◆ **DATASET RECORDS**:
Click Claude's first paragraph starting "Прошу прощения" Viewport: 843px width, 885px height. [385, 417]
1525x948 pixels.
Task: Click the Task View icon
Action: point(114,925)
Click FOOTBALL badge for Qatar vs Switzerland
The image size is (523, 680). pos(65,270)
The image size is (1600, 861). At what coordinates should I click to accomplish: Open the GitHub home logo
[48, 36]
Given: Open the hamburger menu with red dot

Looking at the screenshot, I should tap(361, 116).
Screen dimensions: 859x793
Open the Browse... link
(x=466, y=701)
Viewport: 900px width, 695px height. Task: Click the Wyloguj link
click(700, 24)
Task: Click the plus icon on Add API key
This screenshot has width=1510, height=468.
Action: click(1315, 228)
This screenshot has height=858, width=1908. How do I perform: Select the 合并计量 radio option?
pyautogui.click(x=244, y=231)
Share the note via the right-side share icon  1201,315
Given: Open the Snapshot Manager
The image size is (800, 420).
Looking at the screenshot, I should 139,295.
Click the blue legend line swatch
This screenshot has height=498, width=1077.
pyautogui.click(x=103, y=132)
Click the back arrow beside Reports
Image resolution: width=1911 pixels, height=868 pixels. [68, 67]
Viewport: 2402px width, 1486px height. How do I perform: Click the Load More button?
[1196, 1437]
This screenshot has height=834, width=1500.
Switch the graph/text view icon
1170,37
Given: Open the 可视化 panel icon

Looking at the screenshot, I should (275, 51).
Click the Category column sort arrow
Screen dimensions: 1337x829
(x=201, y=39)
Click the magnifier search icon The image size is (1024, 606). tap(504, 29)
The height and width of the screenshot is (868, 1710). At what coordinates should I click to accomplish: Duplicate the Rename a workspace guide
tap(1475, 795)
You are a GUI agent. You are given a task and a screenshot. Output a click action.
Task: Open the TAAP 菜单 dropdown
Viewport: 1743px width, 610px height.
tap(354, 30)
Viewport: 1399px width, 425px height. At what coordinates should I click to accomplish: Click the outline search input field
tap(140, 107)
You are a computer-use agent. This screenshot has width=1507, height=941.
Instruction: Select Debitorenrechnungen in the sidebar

◆ **PROMPT**: From the first line to the last, return the data above exactly.

◆ **TASK RESULT**:
Click Claude's first paragraph starting "Прошу прощения" Viewport: 843px width, 885px height. [385, 417]
1525x948 pixels.
Task: Click the Task View icon
Action: point(114,925)
Click FOOTBALL badge for Qatar vs Switzerland
The image size is (523, 680). pos(65,270)
The image size is (1600, 861). At what coordinates should I click to accomplish: Open the GitHub home logo
[48, 36]
Given: Open the hamburger menu with red dot

Looking at the screenshot, I should tap(361, 116).
Screen dimensions: 859x793
Open the Browse... link
(x=466, y=701)
Viewport: 900px width, 695px height. Task: Click the Wyloguj link
click(700, 24)
Task: Click the plus icon on Add API key
This screenshot has width=1510, height=468.
Action: click(1315, 228)
This screenshot has height=858, width=1908. How do I perform: Select the 合并计量 radio option?
pyautogui.click(x=244, y=231)
Share the note via the right-side share icon  1201,315
Given: Open the Snapshot Manager
The image size is (800, 420).
Looking at the screenshot, I should 139,295.
Click the blue legend line swatch
This screenshot has height=498, width=1077.
pyautogui.click(x=103, y=132)
Click the back arrow beside Reports
Image resolution: width=1911 pixels, height=868 pixels. [68, 67]
Viewport: 2402px width, 1486px height. How do I perform: Click the Load More button?
[1196, 1437]
This screenshot has height=834, width=1500.
Switch the graph/text view icon
1170,37
Given: Open the 可视化 panel icon

Looking at the screenshot, I should (275, 51).
Click the Category column sort arrow
Screen dimensions: 1337x829
(x=201, y=39)
Click the magnifier search icon The image size is (1024, 606). tap(504, 29)
The height and width of the screenshot is (868, 1710). At what coordinates should I click to accomplish: Duplicate the Rename a workspace guide
tap(1475, 795)
You are a GUI agent. You are given a task and a screenshot. Output a click action.
Task: Open the TAAP 菜单 dropdown
Viewport: 1743px width, 610px height.
tap(354, 30)
Viewport: 1399px width, 425px height. At what coordinates should I click to accomplish: Click the outline search input field
tap(140, 107)
You are a computer-use agent. This screenshot has width=1507, height=941.
Instruction: Select Debitorenrechnungen in the sidebar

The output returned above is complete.